El CERN, la Organización Europea para la Investigación Nuclear, es uno de los centros de investigación científica más grandes y respetados del mundo. Fundado en 1954, tiene su sede en Ginebra y actualmente cuenta con 23 estados miembros. La misión del CERN es investigar la estructura fundamental del universo, utilizando aceleradores de partículas de alta energía para recrear condiciones similares a las que existieron poco después del Big Bang. El Gran Colisionador de Hadrones (LHC), el actual acelerador insignia del CERN, fue fundamental en el descubrimiento del bosón de Higgs en 2012, un logro histórico en la física de partículas.

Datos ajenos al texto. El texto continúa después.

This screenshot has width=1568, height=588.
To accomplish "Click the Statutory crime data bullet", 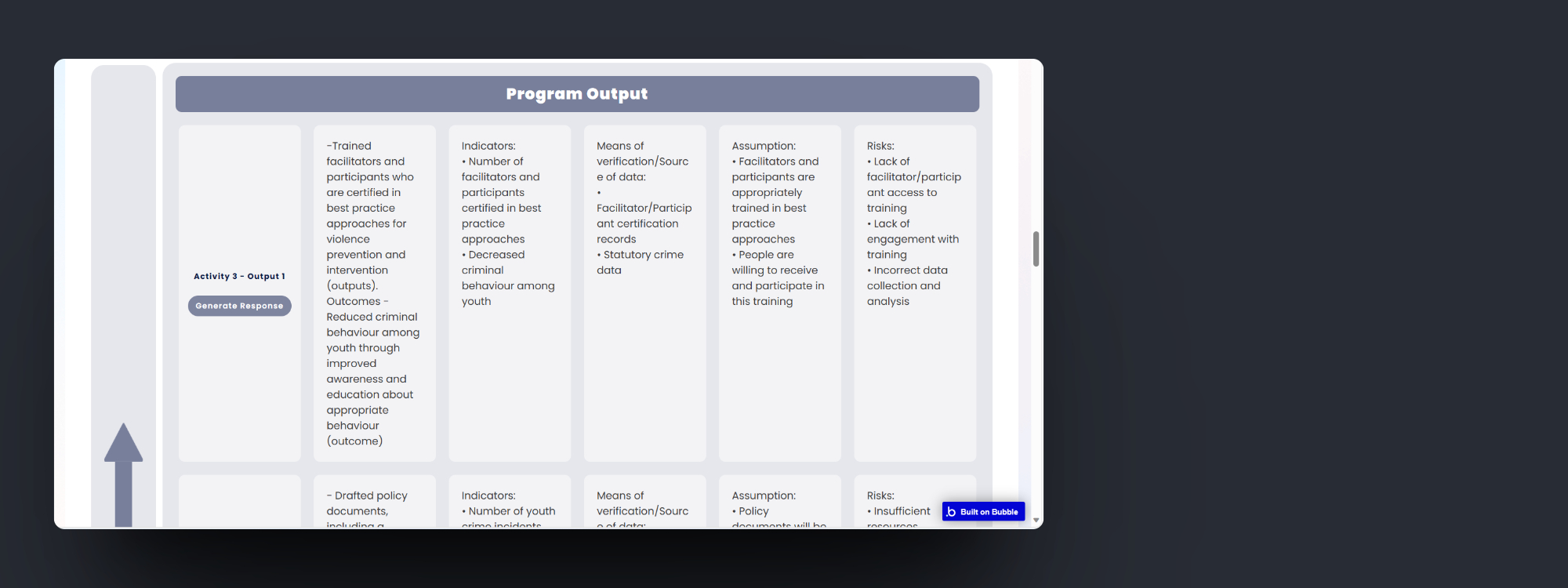I will pyautogui.click(x=643, y=263).
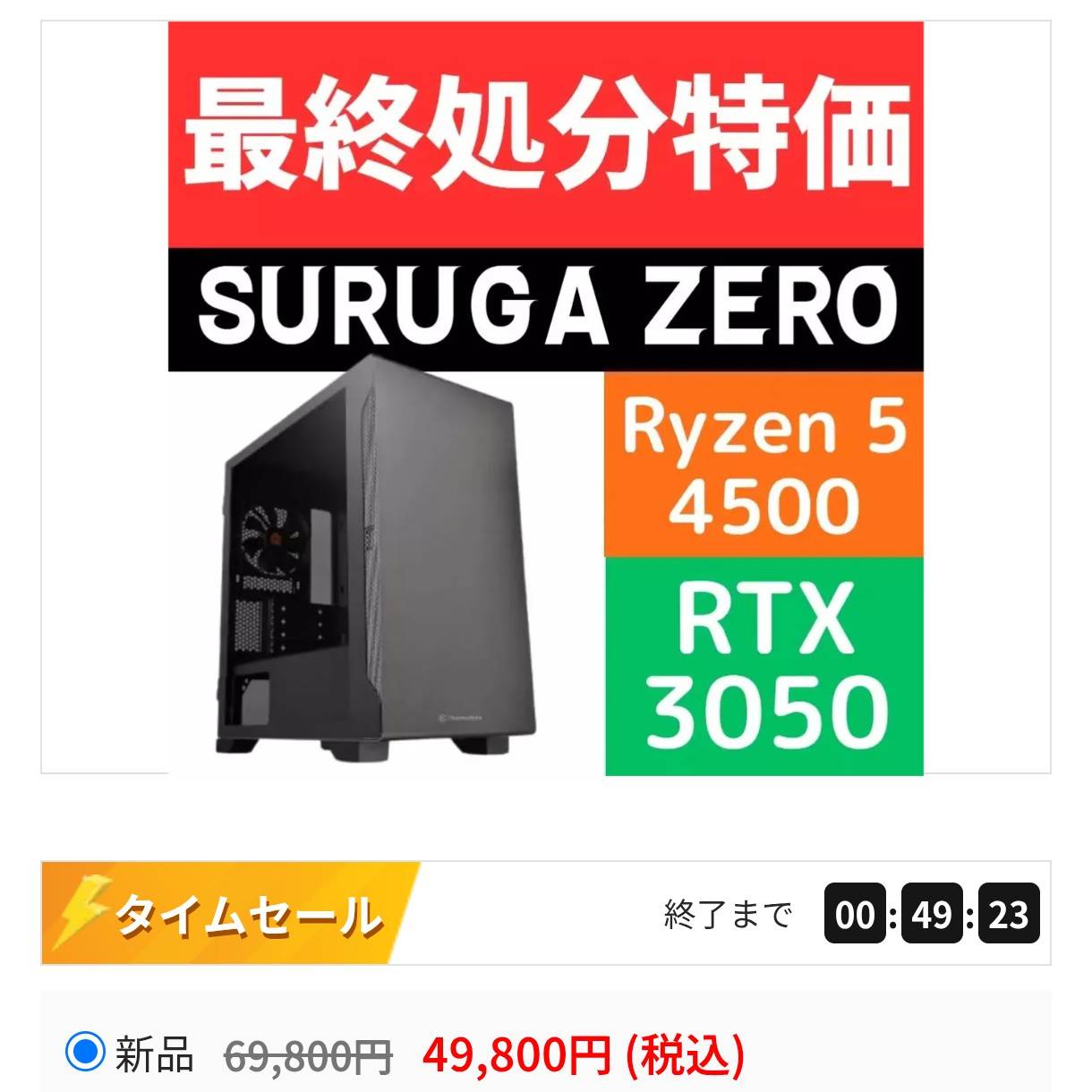Click the red 最終処分特価 banner
The width and height of the screenshot is (1092, 1092).
(x=546, y=135)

El FCC representa la próxima generación de colisionadores de partículas, que promete una energía y una precisión significativamente mayores que el LHC. Los defensores argumentan que el FCC es esencial para ampliar las fronteras del conocimiento y potencialmente descubrir nuevas partículas y fuerzas que podrían revolucionar nuestra comprensión del universo. Sin embargo, el enorme coste del proyecto ha suscitado preocupación entre algunos científicos y responsables políticos, que cuestionan si las posibles ganancias científicas justifican la inversión financiera.
La comunidad científica internacional sigue dividida sobre la necesidad de una inversión tan grande en la investigación de la física fundamental. Algunos argumentan que los fondos podrían asignarse mejor a otros desafíos científicos apremiantes, como el cambio climático o la salud pública. Otros sostienen que la investigación fundamental es crucial para la innovación tecnológica a largo plazo y el crecimiento económico.
El CERN está colaborando activamente con los estados miembros y los posibles socios financieros para asegurar los compromisos financieros necesarios para el FCC. El futuro del proyecto depende de su capacidad para demostrar su valor científico y asegurar un amplio apoyo internacional.